Dataset entries:
◇ ◇ ◇
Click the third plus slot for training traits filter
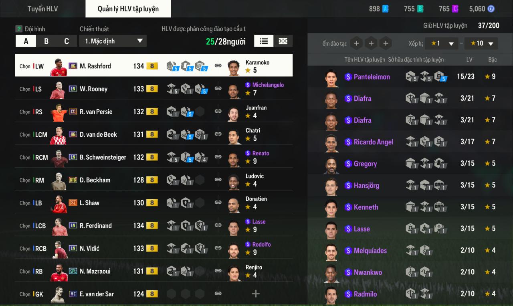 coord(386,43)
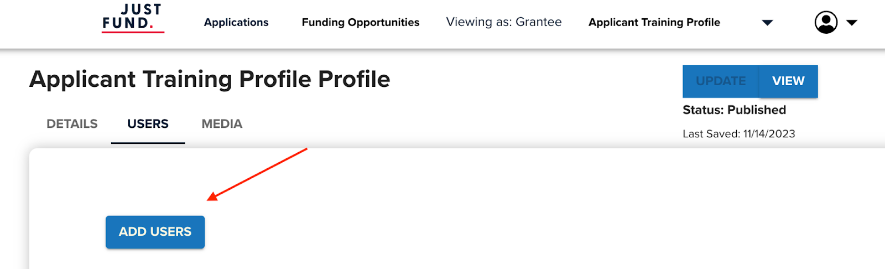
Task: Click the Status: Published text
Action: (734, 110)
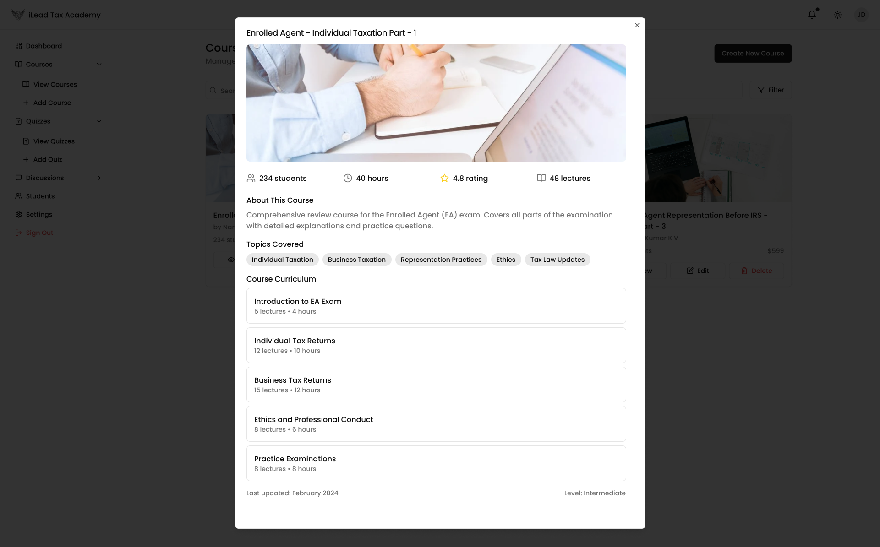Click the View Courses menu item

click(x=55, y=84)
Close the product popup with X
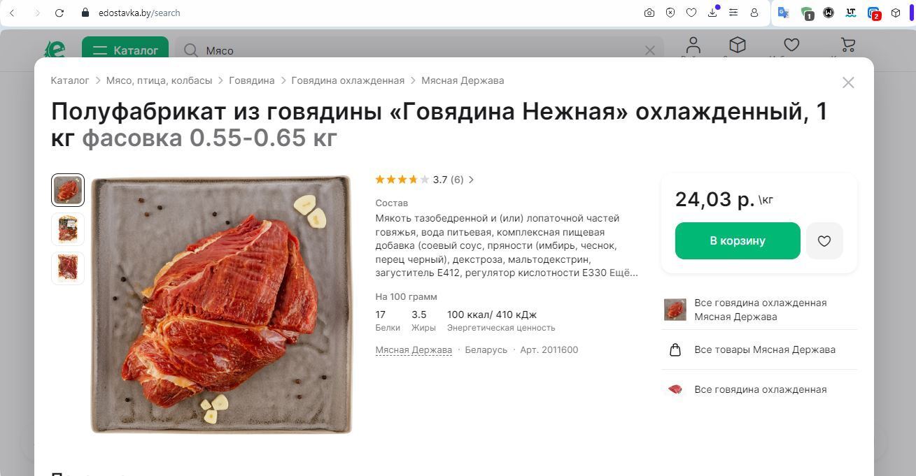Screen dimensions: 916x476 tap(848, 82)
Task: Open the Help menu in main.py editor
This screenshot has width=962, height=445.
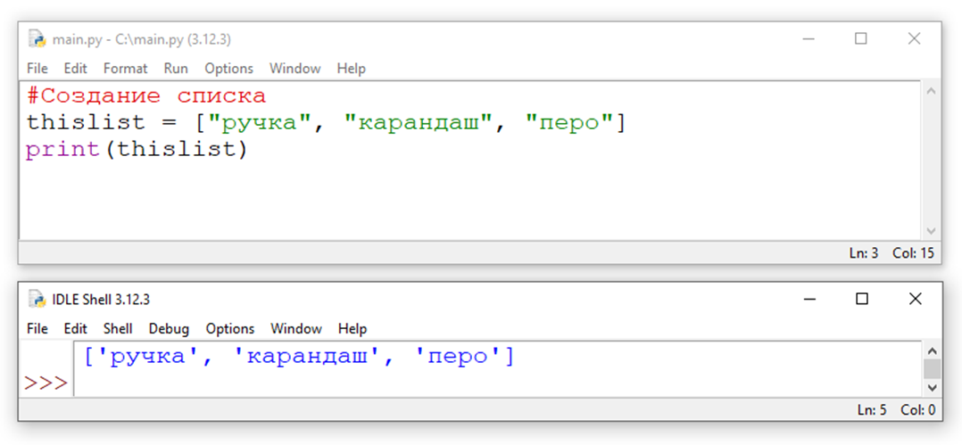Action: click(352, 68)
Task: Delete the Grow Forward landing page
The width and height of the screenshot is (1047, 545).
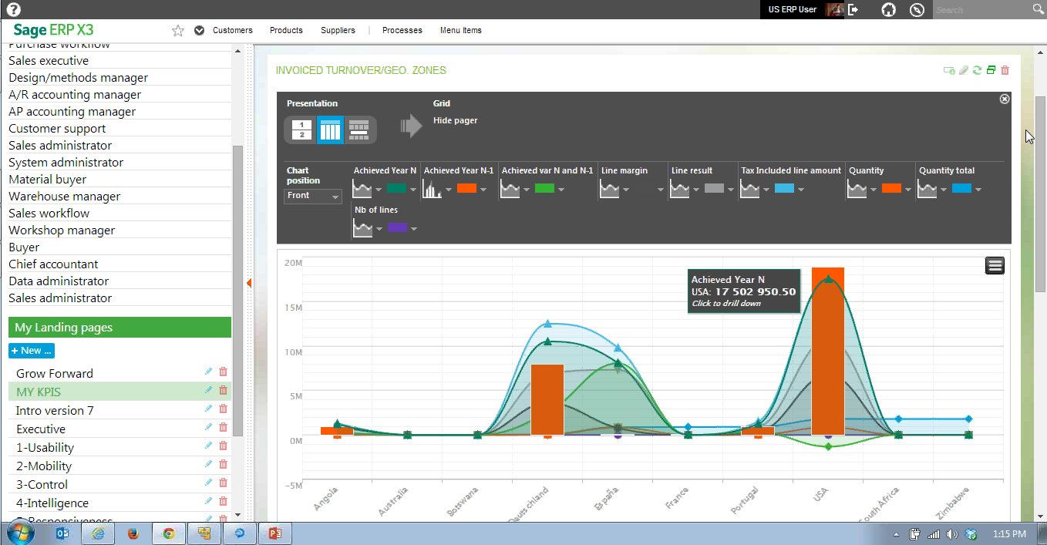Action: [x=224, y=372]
◇ ◇ ◇
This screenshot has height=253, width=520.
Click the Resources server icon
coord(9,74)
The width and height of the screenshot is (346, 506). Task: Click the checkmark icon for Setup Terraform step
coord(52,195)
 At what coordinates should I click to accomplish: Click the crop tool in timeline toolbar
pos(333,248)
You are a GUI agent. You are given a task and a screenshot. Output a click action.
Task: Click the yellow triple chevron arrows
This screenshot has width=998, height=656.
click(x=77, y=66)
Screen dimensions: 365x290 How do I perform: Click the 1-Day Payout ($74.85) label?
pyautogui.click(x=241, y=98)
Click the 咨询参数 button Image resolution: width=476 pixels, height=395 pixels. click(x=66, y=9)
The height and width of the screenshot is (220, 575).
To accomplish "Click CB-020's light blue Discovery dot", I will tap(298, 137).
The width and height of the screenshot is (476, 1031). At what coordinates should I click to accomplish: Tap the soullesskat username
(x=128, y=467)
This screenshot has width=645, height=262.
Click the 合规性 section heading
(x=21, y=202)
◇ ◇ ◇
## Problem requirements
Reproduce, exactly and only, the lines of the records above starting at the line with "Click the third" and ending at the line with "Task: Open the Help menu in main.py editor", both included. Leave every picture out.

## Response to the task
Click the third plus slot for training traits filter
 coord(386,43)
Task: Click the Status: Published text
Action: (734, 110)
Click the View Courses menu item

click(x=55, y=84)
Close the product popup with X
Screen dimensions: 916x476 tap(848, 82)
Task: Open the Help menu in main.py editor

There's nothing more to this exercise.